Thursday, 6 April 2017

Thought 506: The Problem of Taxation - Importance of Morality

As a benefits claimant I am acutely aware that my current livelihood depends on taxation. 

Yet I recognise that taxation, achieved under duress, i.e. the threat of punishment, is not voluntary and, being effectively coercive, is a violation of Natural Law. 

While right-wing minded people have a huge gripe with taxation, and understandably so, left-leaning individuals often think that, to an extent, you get something in return through public services and the security provided by the Welfare state. 

One of the socialist tenets is that we are stronger as a collective - the 'will' of which is mediated it through democratically elected 'representatives' - than as atomised individuals seeking to fend for ourselves and that there is morality in taking care of the vulnerable and those generally unable to be economically active. 

In other words there is a greater interest at stake than that of individual wants. 

Yet, in reality, public services that run on taxed money are not used to the same extent by everyone and some indeed may be financially contributing to them without benefiting from them or even whilst possibly disagreeing with their very existence, as I do schools, the police and the military.

In addition public services are centrally enforced creating what are in effect monopolies that are free of the laws of supply and demand and, so it is claimed, the need to perform adequately since guaranteed an existence. 

It is rather like being regularly forced to hire a particular computer technician to fix your laptop's problems when you have
  1. no need for such a technician, your laptop being in good repair or
  2. you feel that the technician is doing a bad job and/or charging too much but there being no alternative, i.e. competition, you are stuck with his mediocre/overpriced service.
Socialists would argue that there are some key areas, such as healthcare, that are so vital that it would not be wise to leave them to the private sector, partly for concerns of affordability and accessibility, but also because competition in such areas would be ill-advised due to the need for such services to be large scale. 

They will point to the inequities and inefficiencies of the American private insurance healthcare system to support their argument. 

The alternative appears to be increasingly allowing private corporations take a hold of things whilst in practice still benefiting from public money and still largely monopolistic since having to make a profit.

While private corporations might be more accountable than state monopolies through the power of the purse, this would not be the case if they act as State-approved monopolies or cartels that avoid the economic laws of competition. 

In addition, when handed over to private hands with a profit motive and a need to make gains for shareholders, concerns of accessibility and redistribution will fall by the way side, only those who can afford it being able to access these privately-run services.

And in turn, there is no guarantee that the profit motive translates into a better service - rather it might lead the company providing the service to cut costs at every corner, underpay staff, provide shoddy training, limit investment and so forth. 

Should the private corporation fail to make a profit from the service and even lose money then the service will be shut down completely so that whatever benefit the service they provided had for people, it will come to an end. 

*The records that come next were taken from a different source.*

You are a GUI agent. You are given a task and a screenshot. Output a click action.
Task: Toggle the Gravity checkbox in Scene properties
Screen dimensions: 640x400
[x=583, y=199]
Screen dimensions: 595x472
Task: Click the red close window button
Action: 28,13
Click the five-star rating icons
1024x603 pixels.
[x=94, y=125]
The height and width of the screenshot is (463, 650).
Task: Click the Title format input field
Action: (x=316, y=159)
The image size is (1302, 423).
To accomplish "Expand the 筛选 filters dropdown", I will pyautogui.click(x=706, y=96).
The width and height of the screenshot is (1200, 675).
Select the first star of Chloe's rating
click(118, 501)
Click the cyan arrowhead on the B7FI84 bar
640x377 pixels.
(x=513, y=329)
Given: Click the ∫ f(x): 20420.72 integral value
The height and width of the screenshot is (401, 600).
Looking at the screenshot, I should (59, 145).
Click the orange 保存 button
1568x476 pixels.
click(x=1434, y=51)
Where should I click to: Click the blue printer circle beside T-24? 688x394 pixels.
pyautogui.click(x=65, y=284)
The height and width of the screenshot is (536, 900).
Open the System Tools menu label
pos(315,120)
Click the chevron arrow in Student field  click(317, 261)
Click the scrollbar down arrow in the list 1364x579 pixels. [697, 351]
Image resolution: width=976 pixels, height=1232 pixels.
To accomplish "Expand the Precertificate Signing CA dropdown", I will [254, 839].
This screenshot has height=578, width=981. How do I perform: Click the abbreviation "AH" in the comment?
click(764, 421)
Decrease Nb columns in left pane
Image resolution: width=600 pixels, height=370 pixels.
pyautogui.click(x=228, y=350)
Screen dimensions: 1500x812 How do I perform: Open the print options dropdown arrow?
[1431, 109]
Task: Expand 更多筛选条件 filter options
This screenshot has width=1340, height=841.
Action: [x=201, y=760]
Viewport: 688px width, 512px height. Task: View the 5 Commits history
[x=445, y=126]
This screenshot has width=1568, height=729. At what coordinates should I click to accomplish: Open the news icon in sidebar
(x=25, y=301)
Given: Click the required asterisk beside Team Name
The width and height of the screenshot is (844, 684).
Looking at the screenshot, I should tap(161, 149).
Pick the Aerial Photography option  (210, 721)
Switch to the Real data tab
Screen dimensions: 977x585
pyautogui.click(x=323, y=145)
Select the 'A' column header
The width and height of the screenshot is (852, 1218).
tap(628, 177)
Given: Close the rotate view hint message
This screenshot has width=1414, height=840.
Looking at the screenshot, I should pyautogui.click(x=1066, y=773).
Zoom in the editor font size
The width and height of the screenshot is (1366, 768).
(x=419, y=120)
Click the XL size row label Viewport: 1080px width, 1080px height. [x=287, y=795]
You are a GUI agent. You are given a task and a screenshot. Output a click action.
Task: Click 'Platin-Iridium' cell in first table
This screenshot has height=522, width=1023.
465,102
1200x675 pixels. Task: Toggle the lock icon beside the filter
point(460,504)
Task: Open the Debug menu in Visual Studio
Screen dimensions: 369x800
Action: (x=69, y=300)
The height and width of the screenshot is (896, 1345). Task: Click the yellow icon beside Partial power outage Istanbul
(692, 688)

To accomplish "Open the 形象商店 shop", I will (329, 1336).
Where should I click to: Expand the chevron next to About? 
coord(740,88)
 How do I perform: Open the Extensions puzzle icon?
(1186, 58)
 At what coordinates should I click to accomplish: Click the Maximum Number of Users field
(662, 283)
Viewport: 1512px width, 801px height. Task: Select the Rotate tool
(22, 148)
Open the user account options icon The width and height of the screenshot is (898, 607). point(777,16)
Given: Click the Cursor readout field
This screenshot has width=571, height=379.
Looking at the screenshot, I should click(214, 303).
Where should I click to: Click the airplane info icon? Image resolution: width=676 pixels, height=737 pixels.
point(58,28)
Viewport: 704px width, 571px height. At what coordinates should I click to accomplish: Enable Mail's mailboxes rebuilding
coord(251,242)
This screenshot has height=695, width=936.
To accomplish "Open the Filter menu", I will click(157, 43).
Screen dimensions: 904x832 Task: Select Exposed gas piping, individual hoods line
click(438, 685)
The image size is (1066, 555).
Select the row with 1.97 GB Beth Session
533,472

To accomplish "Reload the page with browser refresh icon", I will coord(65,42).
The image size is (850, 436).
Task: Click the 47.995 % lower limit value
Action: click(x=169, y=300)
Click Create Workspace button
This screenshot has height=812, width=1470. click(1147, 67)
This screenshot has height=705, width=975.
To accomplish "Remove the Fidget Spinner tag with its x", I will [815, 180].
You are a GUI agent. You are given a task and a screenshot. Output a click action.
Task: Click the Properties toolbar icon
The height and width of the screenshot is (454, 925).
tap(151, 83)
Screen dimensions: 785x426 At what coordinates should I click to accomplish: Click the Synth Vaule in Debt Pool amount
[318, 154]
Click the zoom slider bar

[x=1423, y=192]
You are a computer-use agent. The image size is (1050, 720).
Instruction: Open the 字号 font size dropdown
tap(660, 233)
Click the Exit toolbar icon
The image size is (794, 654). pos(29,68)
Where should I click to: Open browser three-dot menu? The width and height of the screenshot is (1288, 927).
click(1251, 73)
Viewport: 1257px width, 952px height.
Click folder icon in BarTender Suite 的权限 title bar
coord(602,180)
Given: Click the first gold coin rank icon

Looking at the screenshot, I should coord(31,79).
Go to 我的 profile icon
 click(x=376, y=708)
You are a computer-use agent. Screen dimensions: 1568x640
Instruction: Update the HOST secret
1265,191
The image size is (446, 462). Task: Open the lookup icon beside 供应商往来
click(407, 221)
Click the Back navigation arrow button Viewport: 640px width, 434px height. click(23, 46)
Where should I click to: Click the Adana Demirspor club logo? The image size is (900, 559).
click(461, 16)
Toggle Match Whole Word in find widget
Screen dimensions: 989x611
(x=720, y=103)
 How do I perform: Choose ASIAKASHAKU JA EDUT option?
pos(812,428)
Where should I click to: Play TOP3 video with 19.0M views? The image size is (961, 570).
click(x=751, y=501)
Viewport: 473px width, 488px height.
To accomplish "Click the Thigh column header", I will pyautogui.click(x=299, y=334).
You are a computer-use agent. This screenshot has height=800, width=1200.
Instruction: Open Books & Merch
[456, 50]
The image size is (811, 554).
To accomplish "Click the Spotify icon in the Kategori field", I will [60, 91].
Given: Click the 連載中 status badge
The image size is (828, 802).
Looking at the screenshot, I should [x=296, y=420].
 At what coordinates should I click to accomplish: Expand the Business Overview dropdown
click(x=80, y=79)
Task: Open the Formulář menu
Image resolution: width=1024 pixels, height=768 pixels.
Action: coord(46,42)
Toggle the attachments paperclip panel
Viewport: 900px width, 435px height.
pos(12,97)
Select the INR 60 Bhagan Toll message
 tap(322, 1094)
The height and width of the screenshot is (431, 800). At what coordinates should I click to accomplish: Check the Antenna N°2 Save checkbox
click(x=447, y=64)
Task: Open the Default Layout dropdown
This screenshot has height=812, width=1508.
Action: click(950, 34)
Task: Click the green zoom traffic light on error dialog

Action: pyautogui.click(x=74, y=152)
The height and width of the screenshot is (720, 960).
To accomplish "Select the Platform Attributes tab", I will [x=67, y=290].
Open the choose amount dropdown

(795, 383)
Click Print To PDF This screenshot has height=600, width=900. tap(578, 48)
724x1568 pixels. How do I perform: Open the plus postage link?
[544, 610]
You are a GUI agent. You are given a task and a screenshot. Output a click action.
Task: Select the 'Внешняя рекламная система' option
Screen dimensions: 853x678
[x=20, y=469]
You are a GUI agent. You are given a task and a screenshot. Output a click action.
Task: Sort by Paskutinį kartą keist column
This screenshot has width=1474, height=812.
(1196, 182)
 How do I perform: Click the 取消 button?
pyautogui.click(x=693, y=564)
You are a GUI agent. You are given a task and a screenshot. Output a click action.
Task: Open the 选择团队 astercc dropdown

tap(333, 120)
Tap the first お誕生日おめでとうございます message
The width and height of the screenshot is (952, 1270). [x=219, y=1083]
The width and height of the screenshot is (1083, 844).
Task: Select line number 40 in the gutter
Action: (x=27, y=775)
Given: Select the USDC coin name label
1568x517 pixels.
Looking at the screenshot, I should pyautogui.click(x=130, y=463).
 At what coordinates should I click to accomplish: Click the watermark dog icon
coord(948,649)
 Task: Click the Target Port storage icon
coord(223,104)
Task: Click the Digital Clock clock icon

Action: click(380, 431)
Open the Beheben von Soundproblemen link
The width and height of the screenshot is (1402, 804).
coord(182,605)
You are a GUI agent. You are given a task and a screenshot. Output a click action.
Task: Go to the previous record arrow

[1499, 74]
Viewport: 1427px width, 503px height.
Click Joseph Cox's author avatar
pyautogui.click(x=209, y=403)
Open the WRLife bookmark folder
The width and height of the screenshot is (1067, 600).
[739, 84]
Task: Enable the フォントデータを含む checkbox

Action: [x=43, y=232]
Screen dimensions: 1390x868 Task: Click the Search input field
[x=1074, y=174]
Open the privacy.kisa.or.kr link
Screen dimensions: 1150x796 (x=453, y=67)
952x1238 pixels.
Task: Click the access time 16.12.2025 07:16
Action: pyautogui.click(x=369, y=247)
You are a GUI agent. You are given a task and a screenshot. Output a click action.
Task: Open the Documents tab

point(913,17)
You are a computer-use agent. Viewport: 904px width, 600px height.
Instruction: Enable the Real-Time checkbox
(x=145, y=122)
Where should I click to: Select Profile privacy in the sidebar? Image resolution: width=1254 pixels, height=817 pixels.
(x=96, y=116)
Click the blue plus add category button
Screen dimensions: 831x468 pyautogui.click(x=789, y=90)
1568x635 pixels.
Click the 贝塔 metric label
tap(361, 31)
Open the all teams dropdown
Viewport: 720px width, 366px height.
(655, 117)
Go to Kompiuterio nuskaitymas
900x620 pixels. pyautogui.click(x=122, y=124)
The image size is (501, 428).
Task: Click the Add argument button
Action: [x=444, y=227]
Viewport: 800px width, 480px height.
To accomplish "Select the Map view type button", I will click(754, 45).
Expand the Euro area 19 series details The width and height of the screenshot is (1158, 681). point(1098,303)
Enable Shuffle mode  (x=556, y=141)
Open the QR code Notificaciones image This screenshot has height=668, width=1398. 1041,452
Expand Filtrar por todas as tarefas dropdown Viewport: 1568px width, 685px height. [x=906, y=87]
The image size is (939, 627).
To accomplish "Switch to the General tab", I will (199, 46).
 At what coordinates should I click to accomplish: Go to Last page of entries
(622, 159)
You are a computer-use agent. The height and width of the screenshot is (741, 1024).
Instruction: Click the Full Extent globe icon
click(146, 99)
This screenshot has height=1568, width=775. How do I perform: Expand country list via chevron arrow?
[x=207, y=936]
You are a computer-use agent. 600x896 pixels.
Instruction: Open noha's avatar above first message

This is indeed what capitalism entails since it is nothing more than
"a system of economics in which production is based on profit for those who control the capital." (Carroll Quigley) 
In other words, the common good or the welfare of customers is not, despite what corporations claim, their priority but rather the profit to be made from them buying their service or product, even and especially when there is a lack of practicable alternatives due to the formation of private cartels and monopolies. 

Right-wingers will argue that it is up to individuals to decide for themselves what they spend their money on and that each individual is best judge of what is best for him, not politicians chasing after the common good. 

It remains that we are now in a situation where public, taxed money is being used precisely to dismantle public services and provide corporate welfare, transferring wealth from public to private hands and from the bottom to the top, as was so evidently the case with the 2008 bank bail outs that should have been allowed to fail under strict capitalism. 

This shows that the great problem with taxation is that there is no direct oversight on how tax money is used, whether by the Right or the Left, since this is decided by people in power, and that the farces that are elections cannot be regarded as binding decisions on 'elected' officials to use the money in certain ways.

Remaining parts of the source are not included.